[Pixel coordinate grounding data]
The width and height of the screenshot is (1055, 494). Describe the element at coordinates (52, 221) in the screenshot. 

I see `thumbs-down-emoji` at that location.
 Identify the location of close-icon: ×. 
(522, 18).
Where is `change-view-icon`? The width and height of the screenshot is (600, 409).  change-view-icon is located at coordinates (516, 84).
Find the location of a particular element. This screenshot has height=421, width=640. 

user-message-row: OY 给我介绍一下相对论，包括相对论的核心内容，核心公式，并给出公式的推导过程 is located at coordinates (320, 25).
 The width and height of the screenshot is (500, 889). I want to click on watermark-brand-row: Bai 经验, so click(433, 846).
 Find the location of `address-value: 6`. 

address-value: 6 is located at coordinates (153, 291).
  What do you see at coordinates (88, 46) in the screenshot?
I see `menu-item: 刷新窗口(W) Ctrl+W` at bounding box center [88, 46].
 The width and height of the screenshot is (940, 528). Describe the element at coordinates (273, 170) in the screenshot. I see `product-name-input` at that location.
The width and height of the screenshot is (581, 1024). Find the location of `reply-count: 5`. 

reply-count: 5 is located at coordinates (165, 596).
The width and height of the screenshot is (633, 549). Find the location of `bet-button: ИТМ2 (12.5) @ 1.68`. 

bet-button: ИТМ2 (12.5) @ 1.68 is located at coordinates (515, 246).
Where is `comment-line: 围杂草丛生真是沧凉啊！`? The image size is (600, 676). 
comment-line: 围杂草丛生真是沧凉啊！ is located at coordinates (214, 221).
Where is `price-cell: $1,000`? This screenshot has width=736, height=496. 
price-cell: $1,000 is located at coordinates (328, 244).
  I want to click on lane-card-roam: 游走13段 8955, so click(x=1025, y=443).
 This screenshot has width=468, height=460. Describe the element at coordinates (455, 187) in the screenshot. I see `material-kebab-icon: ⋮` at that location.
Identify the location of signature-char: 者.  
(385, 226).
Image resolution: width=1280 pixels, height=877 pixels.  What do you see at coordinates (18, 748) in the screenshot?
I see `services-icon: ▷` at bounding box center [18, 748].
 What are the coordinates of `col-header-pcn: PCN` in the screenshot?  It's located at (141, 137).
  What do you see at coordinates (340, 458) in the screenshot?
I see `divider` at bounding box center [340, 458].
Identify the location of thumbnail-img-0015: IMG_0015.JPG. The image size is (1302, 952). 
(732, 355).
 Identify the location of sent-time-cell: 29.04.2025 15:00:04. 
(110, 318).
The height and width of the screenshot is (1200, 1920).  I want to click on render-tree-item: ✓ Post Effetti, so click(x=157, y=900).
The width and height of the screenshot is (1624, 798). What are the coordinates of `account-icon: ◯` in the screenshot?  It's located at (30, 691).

Job >> Copy out the rows above, everything from the line containing "The width and height of the screenshot is (581, 1024)." down to the line containing "(732, 355).", including both of those lines.

Answer box >>
The width and height of the screenshot is (581, 1024). Find the location of `reply-count: 5`. 

reply-count: 5 is located at coordinates (165, 596).
The width and height of the screenshot is (633, 549). Find the location of `bet-button: ИТМ2 (12.5) @ 1.68`. 

bet-button: ИТМ2 (12.5) @ 1.68 is located at coordinates (515, 246).
Where is `comment-line: 围杂草丛生真是沧凉啊！`? The image size is (600, 676). 
comment-line: 围杂草丛生真是沧凉啊！ is located at coordinates (214, 221).
Where is `price-cell: $1,000`? This screenshot has width=736, height=496. 
price-cell: $1,000 is located at coordinates (328, 244).
  I want to click on lane-card-roam: 游走13段 8955, so click(x=1025, y=443).
 This screenshot has width=468, height=460. Describe the element at coordinates (455, 187) in the screenshot. I see `material-kebab-icon: ⋮` at that location.
Identify the location of signature-char: 者.  
(385, 226).
Image resolution: width=1280 pixels, height=877 pixels.  What do you see at coordinates (18, 748) in the screenshot?
I see `services-icon: ▷` at bounding box center [18, 748].
 What are the coordinates of `col-header-pcn: PCN` in the screenshot?  It's located at (141, 137).
  What do you see at coordinates (340, 458) in the screenshot?
I see `divider` at bounding box center [340, 458].
Identify the location of thumbnail-img-0015: IMG_0015.JPG. The image size is (1302, 952). 
(732, 355).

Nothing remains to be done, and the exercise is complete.